Stated problem.
Reproduce the following items verbatim, keeping every line in its original order.
"""
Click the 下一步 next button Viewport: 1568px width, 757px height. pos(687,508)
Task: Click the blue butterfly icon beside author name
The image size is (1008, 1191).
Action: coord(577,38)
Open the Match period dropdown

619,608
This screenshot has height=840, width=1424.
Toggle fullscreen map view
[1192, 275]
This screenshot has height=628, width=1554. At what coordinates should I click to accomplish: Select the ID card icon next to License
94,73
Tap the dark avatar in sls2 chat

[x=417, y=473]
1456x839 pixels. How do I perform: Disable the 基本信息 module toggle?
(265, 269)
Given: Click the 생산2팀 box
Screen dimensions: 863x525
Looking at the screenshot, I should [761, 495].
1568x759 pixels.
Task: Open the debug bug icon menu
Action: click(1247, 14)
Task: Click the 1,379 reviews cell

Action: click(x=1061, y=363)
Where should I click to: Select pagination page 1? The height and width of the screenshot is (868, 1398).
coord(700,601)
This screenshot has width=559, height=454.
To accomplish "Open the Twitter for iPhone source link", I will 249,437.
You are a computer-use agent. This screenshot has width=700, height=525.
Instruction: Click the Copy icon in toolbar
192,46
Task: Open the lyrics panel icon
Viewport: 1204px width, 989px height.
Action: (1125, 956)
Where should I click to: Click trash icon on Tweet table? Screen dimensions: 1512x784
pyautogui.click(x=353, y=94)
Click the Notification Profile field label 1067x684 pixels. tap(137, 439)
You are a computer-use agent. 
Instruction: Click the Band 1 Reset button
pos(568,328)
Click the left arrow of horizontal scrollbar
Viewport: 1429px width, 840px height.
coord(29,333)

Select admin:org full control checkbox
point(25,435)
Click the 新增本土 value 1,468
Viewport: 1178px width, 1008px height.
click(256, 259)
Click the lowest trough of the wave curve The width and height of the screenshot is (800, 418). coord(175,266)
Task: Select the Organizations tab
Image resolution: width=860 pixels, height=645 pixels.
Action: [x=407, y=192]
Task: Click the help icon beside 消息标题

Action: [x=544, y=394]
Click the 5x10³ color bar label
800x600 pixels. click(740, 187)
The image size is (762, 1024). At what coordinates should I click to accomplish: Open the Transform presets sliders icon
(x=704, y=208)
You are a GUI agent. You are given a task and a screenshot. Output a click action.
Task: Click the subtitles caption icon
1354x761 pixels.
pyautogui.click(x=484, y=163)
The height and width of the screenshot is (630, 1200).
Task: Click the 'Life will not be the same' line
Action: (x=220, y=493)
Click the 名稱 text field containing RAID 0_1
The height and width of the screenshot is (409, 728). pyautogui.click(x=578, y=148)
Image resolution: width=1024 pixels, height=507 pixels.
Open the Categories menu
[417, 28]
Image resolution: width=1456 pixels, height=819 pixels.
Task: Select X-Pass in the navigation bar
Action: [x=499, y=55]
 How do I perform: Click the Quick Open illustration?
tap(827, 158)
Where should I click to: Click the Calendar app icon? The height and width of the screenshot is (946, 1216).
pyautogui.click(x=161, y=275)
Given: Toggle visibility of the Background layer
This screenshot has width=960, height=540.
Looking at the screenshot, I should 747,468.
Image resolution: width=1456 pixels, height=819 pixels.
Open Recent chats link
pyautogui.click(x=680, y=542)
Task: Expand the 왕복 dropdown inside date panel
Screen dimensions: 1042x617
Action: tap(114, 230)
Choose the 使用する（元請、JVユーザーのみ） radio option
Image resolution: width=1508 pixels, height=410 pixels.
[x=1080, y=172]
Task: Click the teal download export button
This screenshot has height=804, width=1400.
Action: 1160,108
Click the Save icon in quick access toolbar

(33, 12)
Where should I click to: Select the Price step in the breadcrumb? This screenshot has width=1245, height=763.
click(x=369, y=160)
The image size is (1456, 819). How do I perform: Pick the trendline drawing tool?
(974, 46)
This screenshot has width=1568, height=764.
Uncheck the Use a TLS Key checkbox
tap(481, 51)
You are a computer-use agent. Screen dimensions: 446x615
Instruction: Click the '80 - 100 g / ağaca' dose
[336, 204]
"""
Final answer.
Click the 下一步 next button Viewport: 1568px width, 757px height. pos(687,508)
Task: Click the blue butterfly icon beside author name
The image size is (1008, 1191).
Action: coord(577,38)
Open the Match period dropdown

619,608
This screenshot has height=840, width=1424.
Toggle fullscreen map view
[1192, 275]
This screenshot has height=628, width=1554. At what coordinates should I click to accomplish: Select the ID card icon next to License
94,73
Tap the dark avatar in sls2 chat

[x=417, y=473]
1456x839 pixels. How do I perform: Disable the 基本信息 module toggle?
(265, 269)
Given: Click the 생산2팀 box
Screen dimensions: 863x525
Looking at the screenshot, I should [761, 495].
1568x759 pixels.
Task: Open the debug bug icon menu
Action: click(1247, 14)
Task: Click the 1,379 reviews cell

Action: click(x=1061, y=363)
Where should I click to: Select pagination page 1? The height and width of the screenshot is (868, 1398).
coord(700,601)
This screenshot has width=559, height=454.
To accomplish "Open the Twitter for iPhone source link", I will 249,437.
You are a computer-use agent. This screenshot has width=700, height=525.
Instruction: Click the Copy icon in toolbar
192,46
Task: Open the lyrics panel icon
Viewport: 1204px width, 989px height.
Action: (1125, 956)
Where should I click to: Click trash icon on Tweet table? Screen dimensions: 1512x784
pyautogui.click(x=353, y=94)
Click the Notification Profile field label 1067x684 pixels. tap(137, 439)
You are a computer-use agent. 
Instruction: Click the Band 1 Reset button
pos(568,328)
Click the left arrow of horizontal scrollbar
Viewport: 1429px width, 840px height.
coord(29,333)

Select admin:org full control checkbox
point(25,435)
Click the 新增本土 value 1,468
Viewport: 1178px width, 1008px height.
click(256, 259)
Click the lowest trough of the wave curve The width and height of the screenshot is (800, 418). coord(175,266)
Task: Select the Organizations tab
Image resolution: width=860 pixels, height=645 pixels.
Action: [x=407, y=192]
Task: Click the help icon beside 消息标题

Action: [x=544, y=394]
Click the 5x10³ color bar label
800x600 pixels. click(740, 187)
The image size is (762, 1024). At what coordinates should I click to accomplish: Open the Transform presets sliders icon
(x=704, y=208)
You are a GUI agent. You are given a task and a screenshot. Output a click action.
Task: Click the subtitles caption icon
1354x761 pixels.
pyautogui.click(x=484, y=163)
The height and width of the screenshot is (630, 1200).
Task: Click the 'Life will not be the same' line
Action: (x=220, y=493)
Click the 名稱 text field containing RAID 0_1
The height and width of the screenshot is (409, 728). pyautogui.click(x=578, y=148)
Image resolution: width=1024 pixels, height=507 pixels.
Open the Categories menu
[417, 28]
Image resolution: width=1456 pixels, height=819 pixels.
Task: Select X-Pass in the navigation bar
Action: [x=499, y=55]
 How do I perform: Click the Quick Open illustration?
tap(827, 158)
Where should I click to: Click the Calendar app icon? The height and width of the screenshot is (946, 1216).
pyautogui.click(x=161, y=275)
Given: Toggle visibility of the Background layer
This screenshot has width=960, height=540.
Looking at the screenshot, I should 747,468.
Image resolution: width=1456 pixels, height=819 pixels.
Open Recent chats link
pyautogui.click(x=680, y=542)
Task: Expand the 왕복 dropdown inside date panel
Screen dimensions: 1042x617
Action: tap(114, 230)
Choose the 使用する（元請、JVユーザーのみ） radio option
Image resolution: width=1508 pixels, height=410 pixels.
[x=1080, y=172]
Task: Click the teal download export button
This screenshot has height=804, width=1400.
Action: 1160,108
Click the Save icon in quick access toolbar

(33, 12)
Where should I click to: Select the Price step in the breadcrumb? This screenshot has width=1245, height=763.
click(x=369, y=160)
The image size is (1456, 819). How do I perform: Pick the trendline drawing tool?
(974, 46)
This screenshot has width=1568, height=764.
Uncheck the Use a TLS Key checkbox
tap(481, 51)
You are a computer-use agent. Screen dimensions: 446x615
Instruction: Click the '80 - 100 g / ağaca' dose
[336, 204]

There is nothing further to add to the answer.